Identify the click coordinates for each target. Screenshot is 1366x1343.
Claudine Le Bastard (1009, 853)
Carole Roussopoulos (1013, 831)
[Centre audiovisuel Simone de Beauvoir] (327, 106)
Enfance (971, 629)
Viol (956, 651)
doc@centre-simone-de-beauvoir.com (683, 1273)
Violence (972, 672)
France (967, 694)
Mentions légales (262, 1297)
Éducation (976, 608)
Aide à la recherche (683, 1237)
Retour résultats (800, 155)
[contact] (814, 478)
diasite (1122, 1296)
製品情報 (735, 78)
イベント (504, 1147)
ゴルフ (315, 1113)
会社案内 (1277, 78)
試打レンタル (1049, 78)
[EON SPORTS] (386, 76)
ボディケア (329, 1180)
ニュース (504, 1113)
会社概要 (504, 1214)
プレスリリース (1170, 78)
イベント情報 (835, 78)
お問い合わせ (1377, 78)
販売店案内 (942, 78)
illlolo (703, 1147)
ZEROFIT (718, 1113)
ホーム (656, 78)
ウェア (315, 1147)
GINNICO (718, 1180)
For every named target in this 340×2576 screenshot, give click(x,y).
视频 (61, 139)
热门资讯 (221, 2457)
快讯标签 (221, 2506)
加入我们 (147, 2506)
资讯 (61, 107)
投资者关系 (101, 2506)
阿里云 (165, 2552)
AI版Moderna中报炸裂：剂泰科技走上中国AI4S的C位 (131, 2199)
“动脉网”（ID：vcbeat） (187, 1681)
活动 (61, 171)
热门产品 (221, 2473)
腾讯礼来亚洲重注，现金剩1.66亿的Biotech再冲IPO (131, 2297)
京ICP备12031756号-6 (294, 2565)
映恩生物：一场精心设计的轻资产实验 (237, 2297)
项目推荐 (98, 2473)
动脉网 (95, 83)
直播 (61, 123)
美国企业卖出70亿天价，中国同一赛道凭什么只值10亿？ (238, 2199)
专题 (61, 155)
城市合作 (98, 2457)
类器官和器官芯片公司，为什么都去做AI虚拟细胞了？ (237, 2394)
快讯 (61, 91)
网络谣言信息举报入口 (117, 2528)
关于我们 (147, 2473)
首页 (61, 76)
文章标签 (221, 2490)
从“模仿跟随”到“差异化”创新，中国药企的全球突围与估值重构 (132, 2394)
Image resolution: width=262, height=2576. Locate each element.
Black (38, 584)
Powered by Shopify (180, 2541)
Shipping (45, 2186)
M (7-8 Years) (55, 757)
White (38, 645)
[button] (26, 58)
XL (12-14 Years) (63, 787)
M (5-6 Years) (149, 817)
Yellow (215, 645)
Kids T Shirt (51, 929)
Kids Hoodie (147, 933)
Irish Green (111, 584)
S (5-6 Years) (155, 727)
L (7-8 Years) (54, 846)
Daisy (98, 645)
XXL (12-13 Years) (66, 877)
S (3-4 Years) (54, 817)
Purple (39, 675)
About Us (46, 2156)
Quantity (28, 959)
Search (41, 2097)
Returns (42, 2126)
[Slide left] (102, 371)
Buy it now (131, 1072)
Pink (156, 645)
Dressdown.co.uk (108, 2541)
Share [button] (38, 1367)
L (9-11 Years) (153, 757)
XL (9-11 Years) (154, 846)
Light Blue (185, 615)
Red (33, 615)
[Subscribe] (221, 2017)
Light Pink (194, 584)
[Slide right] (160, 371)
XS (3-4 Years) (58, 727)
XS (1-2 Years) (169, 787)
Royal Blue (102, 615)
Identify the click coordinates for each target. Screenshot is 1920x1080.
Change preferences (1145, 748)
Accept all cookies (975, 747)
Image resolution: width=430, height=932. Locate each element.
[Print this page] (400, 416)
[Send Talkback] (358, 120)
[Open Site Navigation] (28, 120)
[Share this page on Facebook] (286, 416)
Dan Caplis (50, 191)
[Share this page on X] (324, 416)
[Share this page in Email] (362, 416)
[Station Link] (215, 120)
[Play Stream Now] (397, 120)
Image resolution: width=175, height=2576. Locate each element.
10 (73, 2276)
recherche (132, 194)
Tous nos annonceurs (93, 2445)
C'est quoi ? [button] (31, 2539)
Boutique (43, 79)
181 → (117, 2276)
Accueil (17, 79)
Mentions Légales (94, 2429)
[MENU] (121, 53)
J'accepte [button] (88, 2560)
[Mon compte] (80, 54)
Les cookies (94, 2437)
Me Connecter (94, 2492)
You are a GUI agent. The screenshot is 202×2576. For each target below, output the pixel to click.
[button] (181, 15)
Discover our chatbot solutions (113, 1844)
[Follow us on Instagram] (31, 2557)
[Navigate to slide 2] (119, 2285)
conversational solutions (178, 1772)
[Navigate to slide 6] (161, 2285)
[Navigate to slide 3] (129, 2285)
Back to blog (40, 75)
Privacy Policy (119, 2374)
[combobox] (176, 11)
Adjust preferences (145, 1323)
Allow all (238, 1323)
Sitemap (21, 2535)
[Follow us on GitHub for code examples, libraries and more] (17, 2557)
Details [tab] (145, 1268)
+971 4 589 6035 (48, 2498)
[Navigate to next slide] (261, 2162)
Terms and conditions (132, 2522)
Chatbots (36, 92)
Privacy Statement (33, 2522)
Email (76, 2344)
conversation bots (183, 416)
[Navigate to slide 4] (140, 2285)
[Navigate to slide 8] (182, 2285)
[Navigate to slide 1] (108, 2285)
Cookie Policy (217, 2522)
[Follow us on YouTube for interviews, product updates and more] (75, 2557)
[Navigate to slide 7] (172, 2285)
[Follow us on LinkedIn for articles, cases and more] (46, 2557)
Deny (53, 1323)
-- -- --
Print exactly the line containing "[MENU] (121, 53)" and every line after it through the end of the records above, and nothing else.

[Answer section]
[MENU] (121, 53)
J'accepte [button] (88, 2560)
[Mon compte] (80, 54)
Les cookies (94, 2437)
Me Connecter (94, 2492)
You are a GUI agent. The screenshot is 202×2576. For each target below, output the pixel to click.
[button] (181, 15)
Discover our chatbot solutions (113, 1844)
[Follow us on Instagram] (31, 2557)
[Navigate to slide 2] (119, 2285)
conversational solutions (178, 1772)
[Navigate to slide 6] (161, 2285)
[Navigate to slide 3] (129, 2285)
Back to blog (40, 75)
Privacy Policy (119, 2374)
[combobox] (176, 11)
Adjust preferences (145, 1323)
Allow all (238, 1323)
Sitemap (21, 2535)
[Follow us on GitHub for code examples, libraries and more] (17, 2557)
Details [tab] (145, 1268)
+971 4 589 6035 (48, 2498)
[Navigate to next slide] (261, 2162)
Terms and conditions (132, 2522)
Chatbots (36, 92)
Privacy Statement (33, 2522)
Email (76, 2344)
conversation bots (183, 416)
[Navigate to slide 4] (140, 2285)
[Navigate to slide 8] (182, 2285)
[Navigate to slide 1] (108, 2285)
Cookie Policy (217, 2522)
[Follow us on YouTube for interviews, product updates and more] (75, 2557)
[Navigate to slide 7] (172, 2285)
[Follow us on LinkedIn for articles, cases and more] (46, 2557)
Deny (53, 1323)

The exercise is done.